▸ **Data lines**
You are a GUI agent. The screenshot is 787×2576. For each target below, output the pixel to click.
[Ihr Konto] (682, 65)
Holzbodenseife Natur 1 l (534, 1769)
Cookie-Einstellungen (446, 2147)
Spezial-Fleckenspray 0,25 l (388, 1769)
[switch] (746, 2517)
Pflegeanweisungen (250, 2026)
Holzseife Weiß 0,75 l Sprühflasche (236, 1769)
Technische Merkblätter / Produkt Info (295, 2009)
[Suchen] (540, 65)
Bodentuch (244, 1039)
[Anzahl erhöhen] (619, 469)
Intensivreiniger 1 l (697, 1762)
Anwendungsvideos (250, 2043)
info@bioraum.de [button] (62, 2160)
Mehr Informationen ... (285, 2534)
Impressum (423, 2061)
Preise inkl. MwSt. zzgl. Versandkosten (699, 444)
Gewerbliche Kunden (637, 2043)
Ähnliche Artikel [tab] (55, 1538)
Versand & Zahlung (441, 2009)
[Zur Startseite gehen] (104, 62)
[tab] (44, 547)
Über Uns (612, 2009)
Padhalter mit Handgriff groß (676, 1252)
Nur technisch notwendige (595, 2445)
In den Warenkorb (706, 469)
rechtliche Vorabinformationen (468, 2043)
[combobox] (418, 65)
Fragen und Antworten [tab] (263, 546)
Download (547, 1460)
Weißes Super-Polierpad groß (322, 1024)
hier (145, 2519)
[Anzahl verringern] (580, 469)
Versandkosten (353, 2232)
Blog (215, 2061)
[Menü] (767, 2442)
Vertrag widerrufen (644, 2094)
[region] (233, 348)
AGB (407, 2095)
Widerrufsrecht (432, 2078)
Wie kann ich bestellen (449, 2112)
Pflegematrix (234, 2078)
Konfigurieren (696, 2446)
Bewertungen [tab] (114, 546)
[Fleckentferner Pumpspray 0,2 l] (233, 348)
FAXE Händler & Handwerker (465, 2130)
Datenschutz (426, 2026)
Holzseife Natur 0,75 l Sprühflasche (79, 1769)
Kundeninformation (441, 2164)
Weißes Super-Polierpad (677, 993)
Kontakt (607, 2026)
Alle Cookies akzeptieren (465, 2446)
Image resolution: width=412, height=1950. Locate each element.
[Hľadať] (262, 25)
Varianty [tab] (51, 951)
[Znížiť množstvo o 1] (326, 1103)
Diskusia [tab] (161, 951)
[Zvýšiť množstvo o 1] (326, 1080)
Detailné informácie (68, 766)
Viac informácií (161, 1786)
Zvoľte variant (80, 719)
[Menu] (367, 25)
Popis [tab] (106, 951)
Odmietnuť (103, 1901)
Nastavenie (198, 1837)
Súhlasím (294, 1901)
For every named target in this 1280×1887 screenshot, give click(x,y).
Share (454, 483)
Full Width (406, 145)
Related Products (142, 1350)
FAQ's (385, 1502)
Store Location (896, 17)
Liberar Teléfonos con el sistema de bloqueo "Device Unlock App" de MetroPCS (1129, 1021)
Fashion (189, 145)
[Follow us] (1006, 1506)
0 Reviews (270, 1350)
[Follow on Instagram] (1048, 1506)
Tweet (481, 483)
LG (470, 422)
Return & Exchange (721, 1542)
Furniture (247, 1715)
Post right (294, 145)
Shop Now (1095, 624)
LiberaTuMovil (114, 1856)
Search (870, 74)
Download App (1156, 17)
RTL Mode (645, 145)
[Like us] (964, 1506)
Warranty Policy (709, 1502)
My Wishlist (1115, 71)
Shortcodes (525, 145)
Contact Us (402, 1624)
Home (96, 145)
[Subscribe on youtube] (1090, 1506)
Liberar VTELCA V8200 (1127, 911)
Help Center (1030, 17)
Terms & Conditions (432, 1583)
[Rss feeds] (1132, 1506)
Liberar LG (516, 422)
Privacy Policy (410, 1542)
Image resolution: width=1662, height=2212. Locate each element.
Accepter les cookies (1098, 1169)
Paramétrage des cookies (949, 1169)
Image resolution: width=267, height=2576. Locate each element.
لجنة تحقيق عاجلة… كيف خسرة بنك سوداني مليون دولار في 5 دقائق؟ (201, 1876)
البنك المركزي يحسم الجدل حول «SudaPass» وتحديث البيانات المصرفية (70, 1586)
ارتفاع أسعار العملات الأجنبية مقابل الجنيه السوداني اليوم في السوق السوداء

▸ **WHAT IS NEEDED**
Render the material above as a numbered list, leaving out any blank lines.

▸ **SOLUTION FOR THIS PROBLEM**
1. You are a GUI agent. The screenshot is 787×2576. For each target below, output the pixel to click.
2. [Ihr Konto] (682, 65)
3. Holzbodenseife Natur 1 l (534, 1769)
4. Cookie-Einstellungen (446, 2147)
5. Spezial-Fleckenspray 0,25 l (388, 1769)
6. [switch] (746, 2517)
7. Pflegeanweisungen (250, 2026)
8. Holzseife Weiß 0,75 l Sprühflasche (236, 1769)
9. Technische Merkblätter / Produkt Info (295, 2009)
10. [Suchen] (540, 65)
11. Bodentuch (244, 1039)
12. [Anzahl erhöhen] (619, 469)
13. Intensivreiniger 1 l (697, 1762)
14. Anwendungsvideos (250, 2043)
15. info@bioraum.de [button] (62, 2160)
16. Mehr Informationen ... (285, 2534)
17. Impressum (423, 2061)
18. Preise inkl. MwSt. zzgl. Versandkosten (699, 444)
19. Gewerbliche Kunden (637, 2043)
20. Ähnliche Artikel [tab] (55, 1538)
21. Versand & Zahlung (441, 2009)
22. [Zur Startseite gehen] (104, 62)
23. [tab] (44, 547)
24. Über Uns (612, 2009)
25. Padhalter mit Handgriff groß (676, 1252)
26. Nur technisch notwendige (595, 2445)
27. In den Warenkorb (706, 469)
28. rechtliche Vorabinformationen (468, 2043)
29. [combobox] (418, 65)
30. Fragen und Antworten [tab] (263, 546)
31. Download (547, 1460)
32. Weißes Super-Polierpad groß (322, 1024)
33. hier (145, 2519)
34. [Anzahl verringern] (580, 469)
35. Versandkosten (353, 2232)
36. Blog (215, 2061)
37. [Menü] (767, 2442)
38. Vertrag widerrufen (644, 2094)
39. [region] (233, 348)
40. AGB (407, 2095)
41. Widerrufsrecht (432, 2078)
42. Wie kann ich bestellen (449, 2112)
43. Pflegematrix (234, 2078)
44. Konfigurieren (696, 2446)
45. Bewertungen [tab] (114, 546)
46. [Fleckentferner Pumpspray 0,2 l] (233, 348)
47. FAXE Händler & Handwerker (465, 2130)
48. Datenschutz (426, 2026)
49. Holzseife Natur 0,75 l Sprühflasche (79, 1769)
50. Kundeninformation (441, 2164)
51. Weißes Super-Polierpad (677, 993)
52. Kontakt (607, 2026)
53. Alle Cookies akzeptieren (465, 2446)
54. Image resolution: width=412, height=1950. Locate each element.
55. [Hľadať] (262, 25)
56. Varianty [tab] (51, 951)
57. [Znížiť množstvo o 1] (326, 1103)
58. Diskusia [tab] (161, 951)
59. [Zvýšiť množstvo o 1] (326, 1080)
60. Detailné informácie (68, 766)
61. Viac informácií (161, 1786)
62. Zvoľte variant (80, 719)
63. [Menu] (367, 25)
64. Popis [tab] (106, 951)
65. Odmietnuť (103, 1901)
66. Nastavenie (198, 1837)
67. Súhlasím (294, 1901)
68. For every named target in this 1280×1887 screenshot, give click(x,y).
69. Share (454, 483)
70. Full Width (406, 145)
71. Related Products (142, 1350)
72. FAQ's (385, 1502)
73. Store Location (896, 17)
74. Liberar Teléfonos con el sistema de bloqueo "Device Unlock App" de MetroPCS (1129, 1021)
75. Fashion (189, 145)
76. [Follow us] (1006, 1506)
77. 0 Reviews (270, 1350)
78. [Follow on Instagram] (1048, 1506)
79. Tweet (481, 483)
80. LG (470, 422)
81. Return & Exchange (721, 1542)
82. Furniture (247, 1715)
83. Post right (294, 145)
84. Shop Now (1095, 624)
85. LiberaTuMovil (114, 1856)
86. Search (870, 74)
87. Download App (1156, 17)
88. RTL Mode (645, 145)
89. [Like us] (964, 1506)
90. Warranty Policy (709, 1502)
91. My Wishlist (1115, 71)
92. Shortcodes (525, 145)
93. Contact Us (402, 1624)
94. Home (96, 145)
95. [Subscribe on youtube] (1090, 1506)
96. Liberar VTELCA V8200 (1127, 911)
97. Help Center (1030, 17)
98. Terms & Conditions (432, 1583)
99. [Rss feeds] (1132, 1506)
100. Liberar LG (516, 422)
101. Privacy Policy (410, 1542)
102. Image resolution: width=1662, height=2212. Locate each element.
103. Accepter les cookies (1098, 1169)
104. Paramétrage des cookies (949, 1169)
105. Image resolution: width=267, height=2576. Locate each element.
106. لجنة تحقيق عاجلة… كيف خسرة بنك سوداني مليون دولار في 5 دقائق؟ (201, 1876)
107. البنك المركزي يحسم الجدل حول «SudaPass» وتحديث البيانات المصرفية (70, 1586)
108. ارتفاع أسعار العملات الأجنبية مقابل الجنيه السوداني اليوم في السوق السوداء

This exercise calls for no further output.